Defect Passivation via the Incorporation of Tetrapropylammonium Cation Leading to Stability Enhancement in Lead Halide Perovskite

Improving the performances of photovoltaic (PV) devices by suppressing nonradiative energy losses through surface defect passivation and enhancing the stability to the level of standard PV represents one critical challenge for perovskite solar cells. Here, reported are the advantages of introducing a tetrapropylammonium (TPA⁺) cation that combines two key functionalities, namely surface passivation of CH₃NH₃PbI₃ nanocrystals through strong ionic interaction with the surface and bulk passivation via formation of a type I heterostructure that acts as a recombination barrier. As a result, nonencapsulated perovskite devices with only 2 mol% of TPA⁺ achieve power conversion efficiencies over 18.5% with higher V_OC under air mass 1.5G conditions. The devices fabricated retain more than 85% of their initial performances for over 1500 h under ambient conditions (55% RH ± 5%). Furthermore, devices with TPA⁺ also exhibit excellent operational stability by retaining over 85% of the initial performance after 250 h at maximum power point under 1 sun illumination.
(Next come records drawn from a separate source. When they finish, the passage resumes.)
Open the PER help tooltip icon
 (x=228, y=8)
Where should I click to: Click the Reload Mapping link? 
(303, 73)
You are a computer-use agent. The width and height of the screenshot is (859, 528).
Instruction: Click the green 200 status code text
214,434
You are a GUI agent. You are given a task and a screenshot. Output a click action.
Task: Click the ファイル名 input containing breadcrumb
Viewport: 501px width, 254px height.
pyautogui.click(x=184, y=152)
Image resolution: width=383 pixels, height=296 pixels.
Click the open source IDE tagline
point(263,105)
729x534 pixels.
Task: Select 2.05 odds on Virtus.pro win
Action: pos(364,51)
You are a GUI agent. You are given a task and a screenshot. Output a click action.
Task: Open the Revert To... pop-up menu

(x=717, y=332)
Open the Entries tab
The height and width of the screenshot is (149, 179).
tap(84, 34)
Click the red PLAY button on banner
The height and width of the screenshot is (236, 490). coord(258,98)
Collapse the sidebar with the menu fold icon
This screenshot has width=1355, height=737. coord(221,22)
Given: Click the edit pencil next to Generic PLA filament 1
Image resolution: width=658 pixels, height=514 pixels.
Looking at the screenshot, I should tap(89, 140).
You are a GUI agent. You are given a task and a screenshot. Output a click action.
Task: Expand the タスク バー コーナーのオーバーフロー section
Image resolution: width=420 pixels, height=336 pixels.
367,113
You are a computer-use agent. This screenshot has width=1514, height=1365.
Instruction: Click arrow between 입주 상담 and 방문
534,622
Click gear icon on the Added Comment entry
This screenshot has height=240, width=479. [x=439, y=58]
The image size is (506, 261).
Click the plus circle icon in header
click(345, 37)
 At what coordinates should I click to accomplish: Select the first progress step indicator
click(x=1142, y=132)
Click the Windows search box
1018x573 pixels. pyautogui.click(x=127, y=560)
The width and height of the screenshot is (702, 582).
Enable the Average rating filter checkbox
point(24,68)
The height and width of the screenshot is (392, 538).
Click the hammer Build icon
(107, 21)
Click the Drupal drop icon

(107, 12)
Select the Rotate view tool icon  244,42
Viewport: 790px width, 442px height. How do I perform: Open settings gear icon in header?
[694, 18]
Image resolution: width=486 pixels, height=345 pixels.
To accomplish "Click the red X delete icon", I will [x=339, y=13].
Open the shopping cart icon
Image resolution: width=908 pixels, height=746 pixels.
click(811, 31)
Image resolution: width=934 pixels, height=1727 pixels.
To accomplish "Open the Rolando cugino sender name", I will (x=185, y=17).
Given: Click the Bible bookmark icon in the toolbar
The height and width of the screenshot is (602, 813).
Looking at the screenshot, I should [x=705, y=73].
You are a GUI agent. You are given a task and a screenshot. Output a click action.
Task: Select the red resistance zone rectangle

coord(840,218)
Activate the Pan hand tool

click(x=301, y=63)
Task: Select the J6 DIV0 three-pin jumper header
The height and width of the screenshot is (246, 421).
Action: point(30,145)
The effect of incorporation of TPA⁺ on the structural and optoelectronic properties is studied by X‐ray diffraction, ultraviolet–visible absorption spectroscopy, ultraviolet photon–electron spectroscopy, time‐resolved photoluminescence, and scanning electron microscopy imaging. Atomic‐level passivation upon addition of TPA⁺ is elucidated employing 2D solid‐state NMR spectroscopy.